Can EDA Tool Feedback Improve Verilog Generation by LLMs?

Jason Blocklove,Shailja Thakur,Benjamin Tan,Hammond Pearce,Siddharth Garg,Ramesh Karri
2024-11-02
Abstract:Traditionally, digital hardware designs are written in the Verilog hardware description language (HDL) and debugged manually by engineers. This can be time-consuming and error-prone for complex designs. Large Language Models (LLMs) are emerging as a potential tool to help generate fully functioning HDL code, but most works have focused on generation in the single-shot capacity: i.e., run and evaluate, a process that does not leverage debugging and as such does not adequately reflect a realistic development process. In this work we evaluate the ability of LLMs to leverage feedback from electronic design automation (EDA) tools to fix mistakes in their own generated Verilog. To accomplish this we present an open-source, highly customizable framework, AutoChip, which combines conversational LLMs with the output from Verilog compilers and simulations to iteratively generate and repair Verilog. To determine the success of these LLMs we leverage the VerilogEval benchmark set. We evaluate four state-of-the-art conversational LLMs, focusing on readily accessible commercial models. EDA tool feedback proved to be consistently more effective than zero-shot prompting only with GPT-4o, the most computationally complex model we evaluated. In the best case we observed a 5.8% increase in the number of successful designs with a 34.2% decrease in cost over the best zero-shot results. Mixing smaller models with this larger model at the end of the feedback iterations resulted in equally as much success as with GPT-4o using feedback, but for an additional 41.9% less cost (overall decrease in cost over zero-shot of 89.6%).
Hardware Architecture,Artificial Intelligence,Programming Languages
What problem does this paper attempt to address?
The problem that this paper attempts to solve is: how to use the feedback from Electronic Design Automation (EDA) tools to improve the quality of Verilog code generated by Large Language Models (LLMs). Traditionally, digital hardware designs are written in Verilog Hardware Description Language (HDL) and manually debugged by engineers, which is a time - consuming and error - prone process. Although large language models can generate fully functional HDL code, most studies only focus on single - generation capabilities, that is, running and evaluation, without using the feedback in the debugging process, which does not fully reflect the actual development process. To improve this, the authors propose an open - source framework, AutoChip, which combines the output of conversational LLMs with Verilog compilers and simulation tools to iteratively generate and repair Verilog code. The main goal of the research is to evaluate whether LLMs can use the feedback from EDA tools to correct errors in the Verilog code they generate themselves, and to experimentally verify the impact of different feedback modes (such as "concise" and "full context") on code - generation quality and cost.

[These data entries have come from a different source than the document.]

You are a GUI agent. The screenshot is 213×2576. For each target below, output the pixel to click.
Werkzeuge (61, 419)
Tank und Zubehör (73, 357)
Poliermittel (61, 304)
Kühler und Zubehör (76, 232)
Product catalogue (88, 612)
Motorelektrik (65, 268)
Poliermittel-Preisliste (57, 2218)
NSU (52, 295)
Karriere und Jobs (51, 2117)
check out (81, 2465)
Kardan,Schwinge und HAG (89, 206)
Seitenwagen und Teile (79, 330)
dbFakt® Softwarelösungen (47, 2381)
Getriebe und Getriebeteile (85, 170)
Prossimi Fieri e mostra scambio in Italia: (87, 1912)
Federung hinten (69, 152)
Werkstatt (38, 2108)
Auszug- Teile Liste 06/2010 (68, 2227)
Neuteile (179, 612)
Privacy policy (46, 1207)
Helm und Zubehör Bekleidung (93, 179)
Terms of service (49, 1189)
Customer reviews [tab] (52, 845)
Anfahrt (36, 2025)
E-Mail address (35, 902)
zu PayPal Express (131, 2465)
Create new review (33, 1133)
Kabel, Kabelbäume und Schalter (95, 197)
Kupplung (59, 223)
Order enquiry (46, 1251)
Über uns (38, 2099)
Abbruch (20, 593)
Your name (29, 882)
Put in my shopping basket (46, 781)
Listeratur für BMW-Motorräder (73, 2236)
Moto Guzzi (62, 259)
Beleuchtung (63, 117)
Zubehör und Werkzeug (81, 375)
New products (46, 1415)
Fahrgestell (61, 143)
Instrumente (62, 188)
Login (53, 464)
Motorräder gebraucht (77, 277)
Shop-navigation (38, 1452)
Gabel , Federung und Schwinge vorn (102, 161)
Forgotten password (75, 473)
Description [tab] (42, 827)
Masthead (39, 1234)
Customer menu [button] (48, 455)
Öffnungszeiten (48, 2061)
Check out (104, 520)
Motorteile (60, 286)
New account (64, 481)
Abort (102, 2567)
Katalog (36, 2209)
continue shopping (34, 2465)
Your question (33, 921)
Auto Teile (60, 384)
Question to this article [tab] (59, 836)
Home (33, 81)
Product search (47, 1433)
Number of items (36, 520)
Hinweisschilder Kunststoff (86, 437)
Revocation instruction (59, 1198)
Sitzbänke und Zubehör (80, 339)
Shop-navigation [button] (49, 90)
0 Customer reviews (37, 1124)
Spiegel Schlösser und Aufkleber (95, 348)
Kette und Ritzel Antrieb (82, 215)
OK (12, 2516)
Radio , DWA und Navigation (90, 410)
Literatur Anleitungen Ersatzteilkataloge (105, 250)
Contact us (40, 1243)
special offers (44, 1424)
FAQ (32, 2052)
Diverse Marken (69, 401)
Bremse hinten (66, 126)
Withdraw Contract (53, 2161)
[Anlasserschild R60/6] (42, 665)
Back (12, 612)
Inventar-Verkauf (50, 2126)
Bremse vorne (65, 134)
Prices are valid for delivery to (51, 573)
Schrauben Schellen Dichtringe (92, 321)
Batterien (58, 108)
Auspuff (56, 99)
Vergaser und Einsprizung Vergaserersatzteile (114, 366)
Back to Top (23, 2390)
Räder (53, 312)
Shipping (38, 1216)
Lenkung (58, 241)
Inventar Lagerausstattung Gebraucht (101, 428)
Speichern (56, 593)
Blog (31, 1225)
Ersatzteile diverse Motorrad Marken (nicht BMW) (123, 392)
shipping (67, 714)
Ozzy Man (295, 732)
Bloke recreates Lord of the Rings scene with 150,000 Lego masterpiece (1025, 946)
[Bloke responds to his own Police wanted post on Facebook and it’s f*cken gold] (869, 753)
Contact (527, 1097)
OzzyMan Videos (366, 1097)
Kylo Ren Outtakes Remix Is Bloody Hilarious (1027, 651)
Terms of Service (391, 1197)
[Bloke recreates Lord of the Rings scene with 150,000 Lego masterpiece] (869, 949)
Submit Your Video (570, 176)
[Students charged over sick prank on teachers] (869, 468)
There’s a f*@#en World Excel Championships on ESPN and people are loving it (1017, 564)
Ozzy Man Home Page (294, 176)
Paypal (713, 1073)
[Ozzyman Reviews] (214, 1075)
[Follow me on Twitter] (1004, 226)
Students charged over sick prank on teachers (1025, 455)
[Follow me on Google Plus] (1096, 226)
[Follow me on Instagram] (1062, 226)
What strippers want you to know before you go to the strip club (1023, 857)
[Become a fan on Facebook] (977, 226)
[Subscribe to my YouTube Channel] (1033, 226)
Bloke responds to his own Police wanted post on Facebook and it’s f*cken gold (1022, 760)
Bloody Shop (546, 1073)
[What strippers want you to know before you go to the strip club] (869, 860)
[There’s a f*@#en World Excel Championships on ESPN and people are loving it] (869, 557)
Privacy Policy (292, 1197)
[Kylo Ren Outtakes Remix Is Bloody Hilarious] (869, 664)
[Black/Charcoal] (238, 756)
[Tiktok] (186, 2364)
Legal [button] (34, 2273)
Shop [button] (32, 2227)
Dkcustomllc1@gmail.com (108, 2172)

Specifically, the paper explores the following six research questions: 1. **RQ1**: Can the feedback from hardware verification tools improve the HDL code generated by LLMs beyond zero - sample results? 2. **RQ2**: Do the number of iterations and the number of candidate responses affect the quality of the generated code and the number of correct implementations? 3. **RQ3**: What is the impact of code generation based on tool feedback on cost? 4. **RQ4**: Does the amount of context provided in the feedback affect the proportion of successful designs? 5. **RQ5**: Are LLMs more effective in solving certain types of hardware design problems than others? 6. **RQ6**: Can the mixed use of multiple LLMs with different capabilities during the design process improve the generation quality while reducing cost? Through these research questions, the paper aims to explore how to further automate the hardware design process, reduce the workload of designers, and improve the quality and efficiency of the generated code.